→ **WORK INSTRUCTION**
Transcribe the entries exactly. Start at the top, stop after the line with "Filip Hrgovic delivers", and omit every picture.

### INPUT RECORDS ###

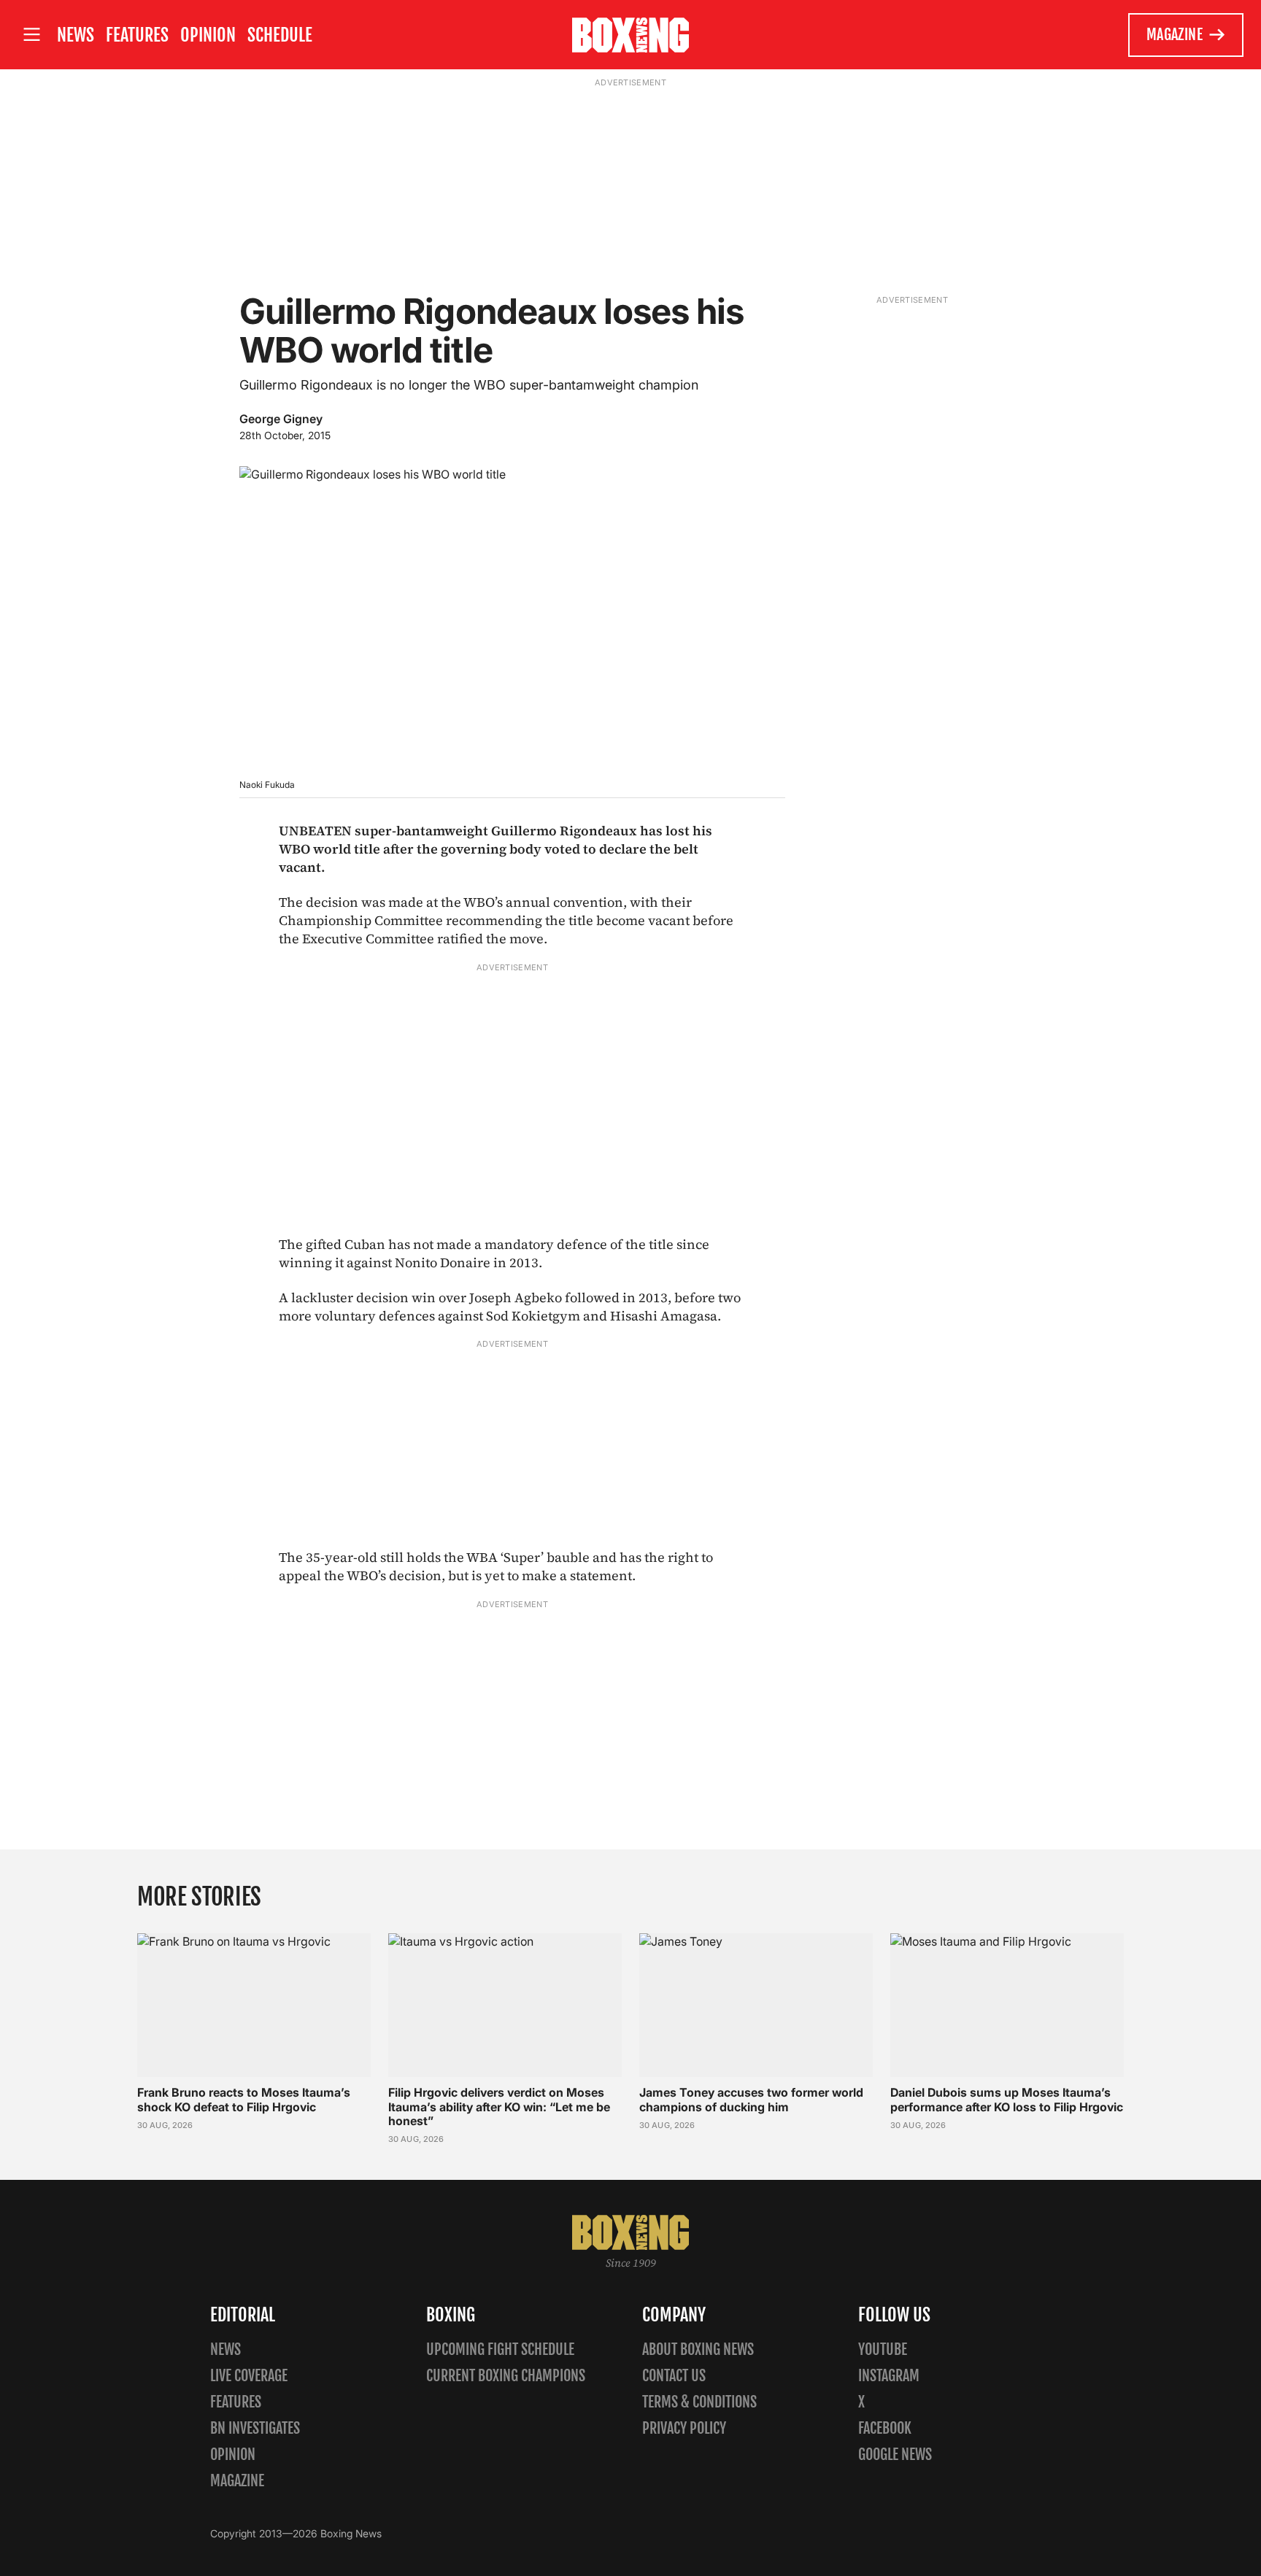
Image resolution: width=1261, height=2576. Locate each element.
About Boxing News (698, 2349)
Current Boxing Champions (505, 2376)
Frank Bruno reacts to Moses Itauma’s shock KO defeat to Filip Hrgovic (243, 2099)
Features (137, 35)
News (75, 35)
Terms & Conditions (699, 2402)
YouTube (882, 2349)
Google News (895, 2454)
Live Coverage (249, 2376)
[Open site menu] (31, 35)
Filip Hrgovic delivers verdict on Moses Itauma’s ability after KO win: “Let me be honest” (499, 2106)
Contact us (674, 2376)
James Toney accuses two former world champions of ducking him (751, 2099)
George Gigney (281, 418)
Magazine (1174, 35)
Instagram (888, 2376)
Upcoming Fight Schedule (500, 2349)
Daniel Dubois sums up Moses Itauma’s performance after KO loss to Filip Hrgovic (1006, 2099)
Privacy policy (684, 2428)
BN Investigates (255, 2428)
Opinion (208, 35)
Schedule (279, 35)
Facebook (884, 2428)
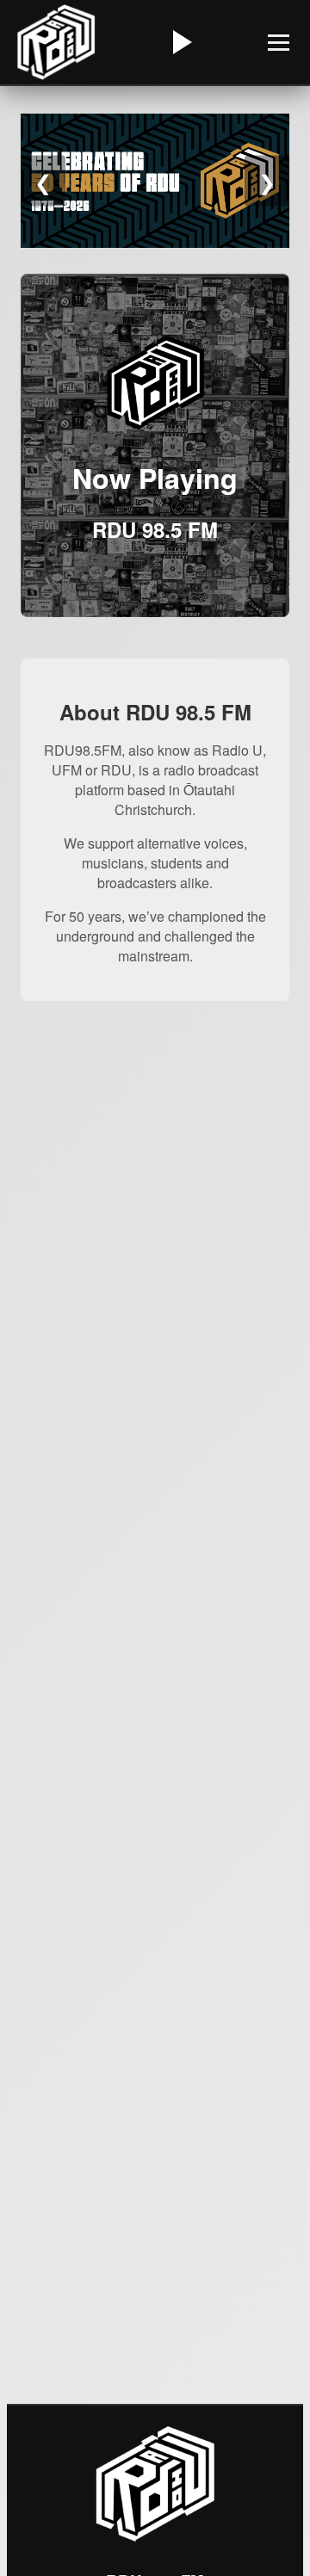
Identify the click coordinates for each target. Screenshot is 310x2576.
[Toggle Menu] (278, 43)
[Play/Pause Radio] (180, 42)
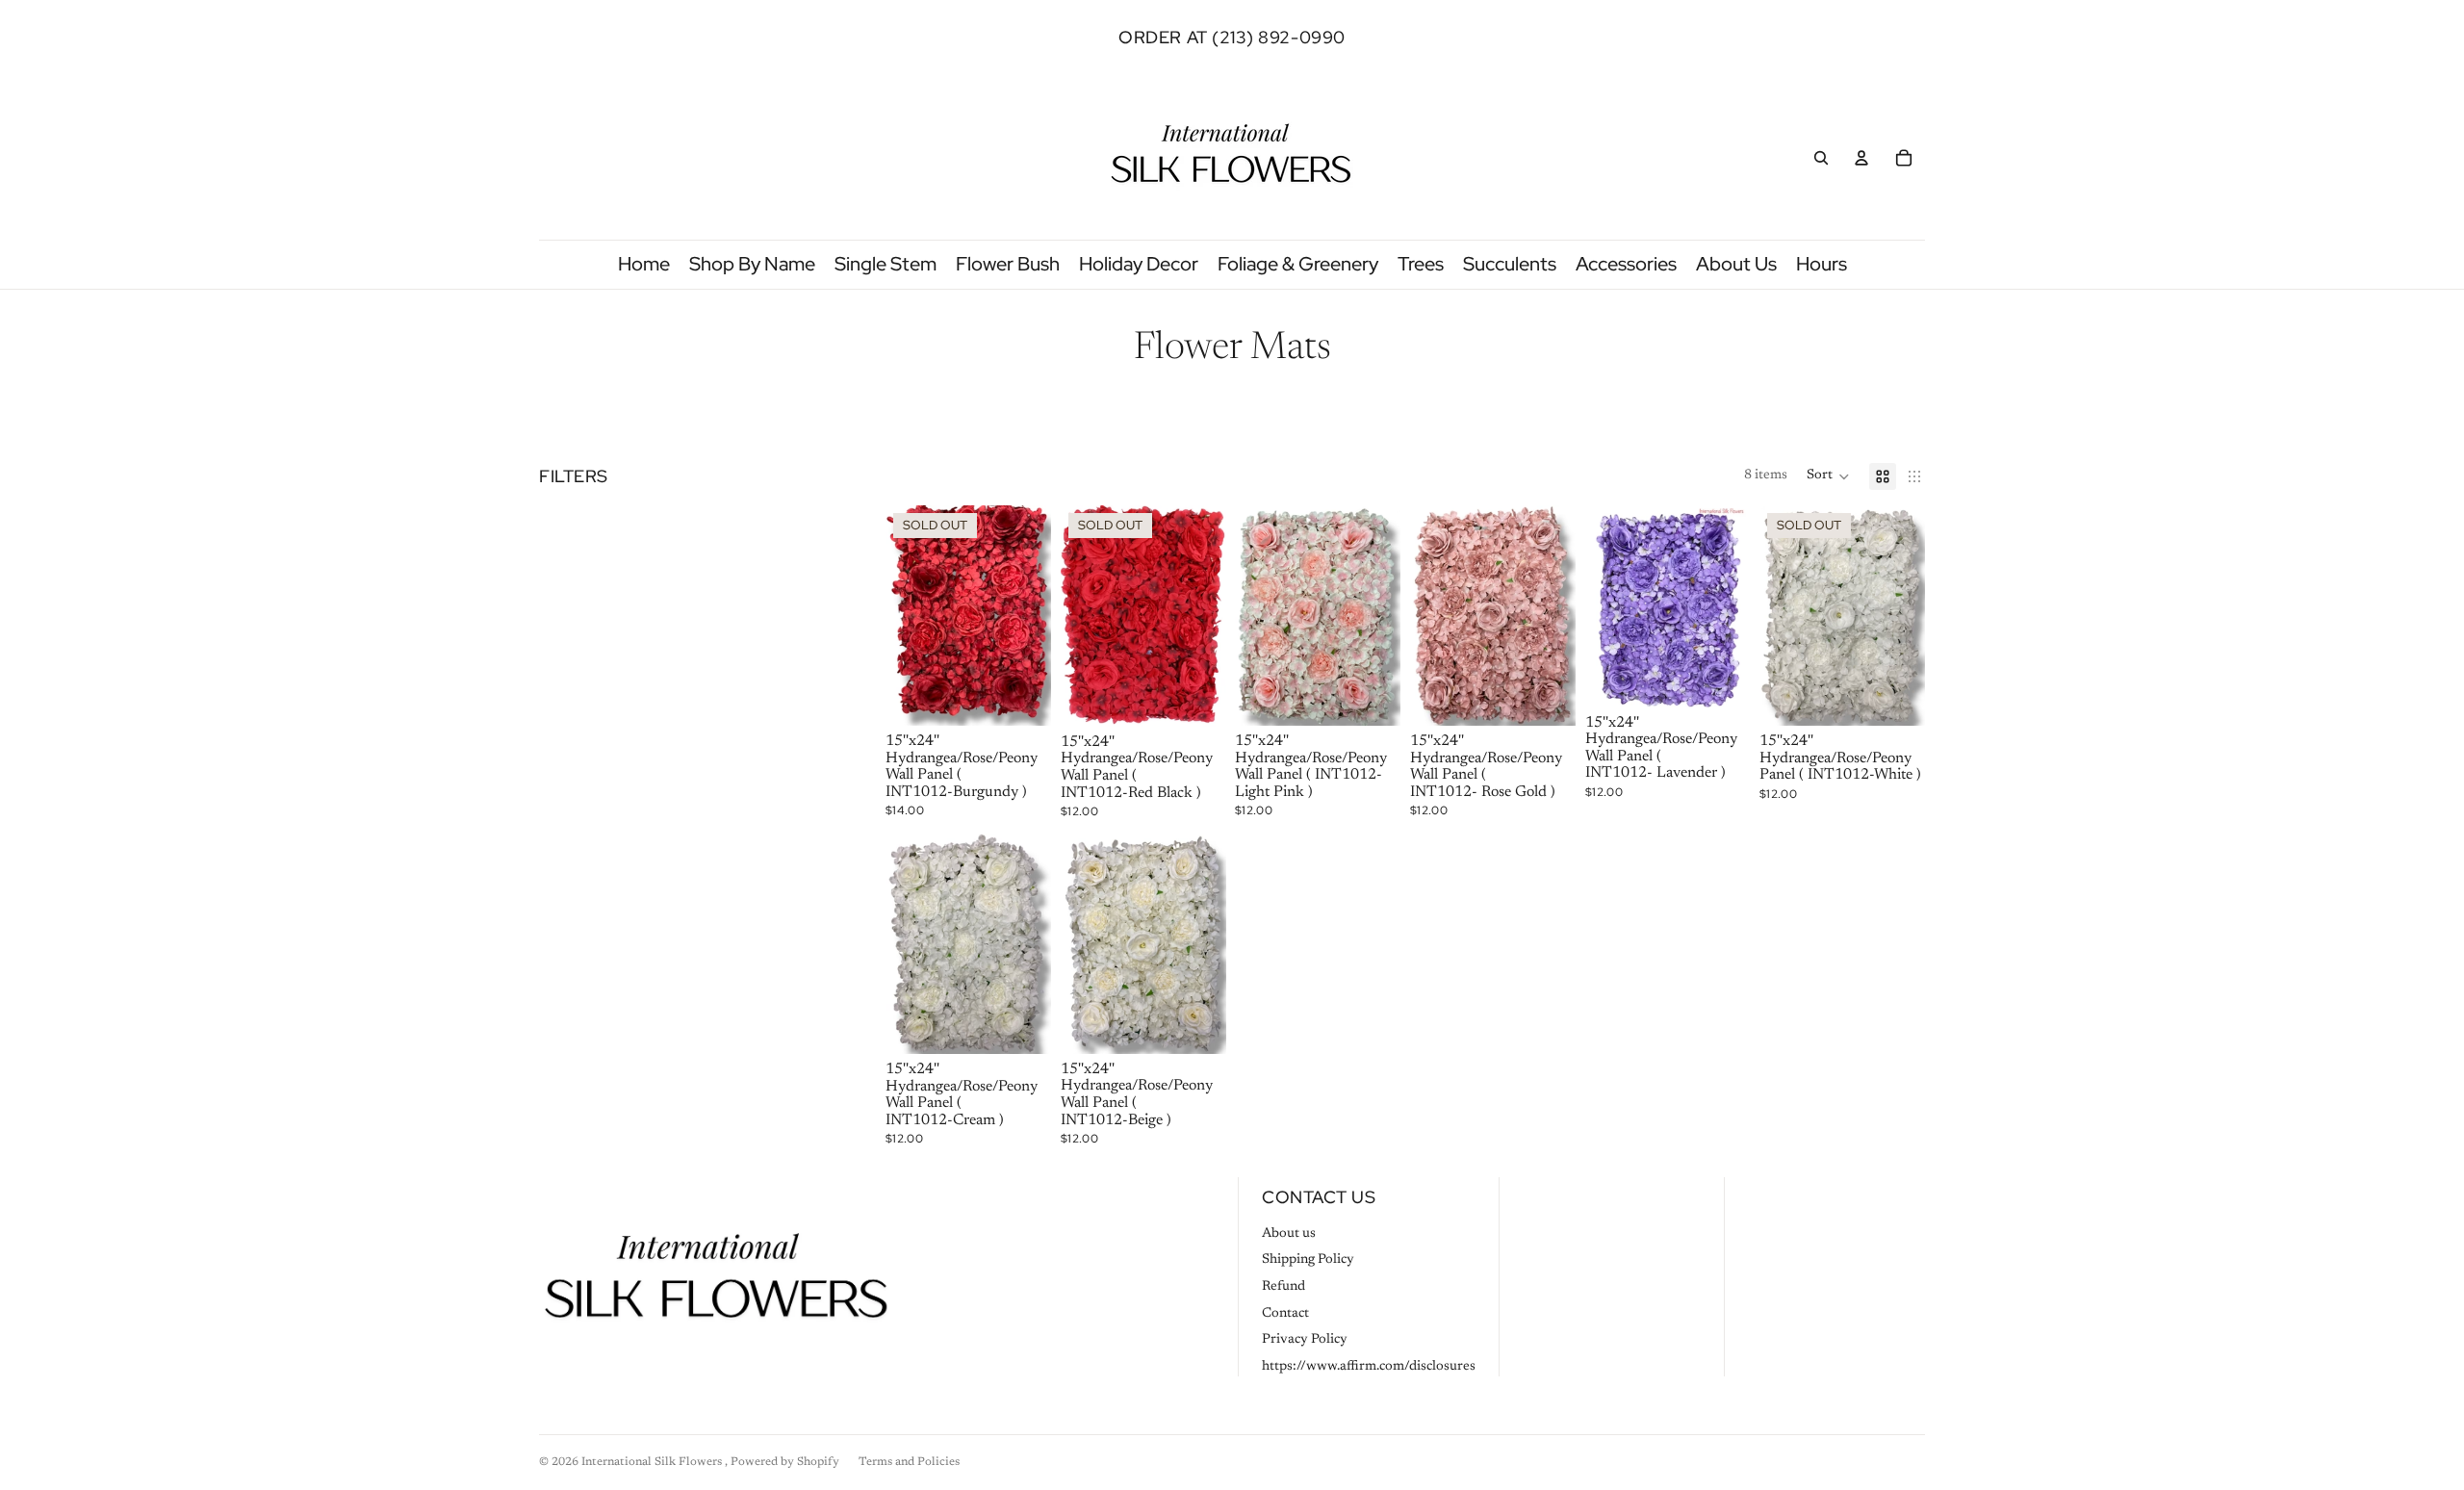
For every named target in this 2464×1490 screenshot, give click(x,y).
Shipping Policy (1308, 1260)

###

→ **EXPECTED ANSWER**
Image resolution: width=1261, height=2576. Locate each element.
About Boxing News (698, 2349)
Current Boxing Champions (505, 2376)
Frank Bruno reacts to Moses Itauma’s shock KO defeat to Filip Hrgovic (243, 2099)
Features (137, 35)
News (75, 35)
Terms & Conditions (699, 2402)
YouTube (882, 2349)
Google News (895, 2454)
Live Coverage (249, 2376)
[Open site menu] (31, 35)
Filip Hrgovic delivers verdict on Moses Itauma’s ability after KO win: “Let me be honest” (499, 2106)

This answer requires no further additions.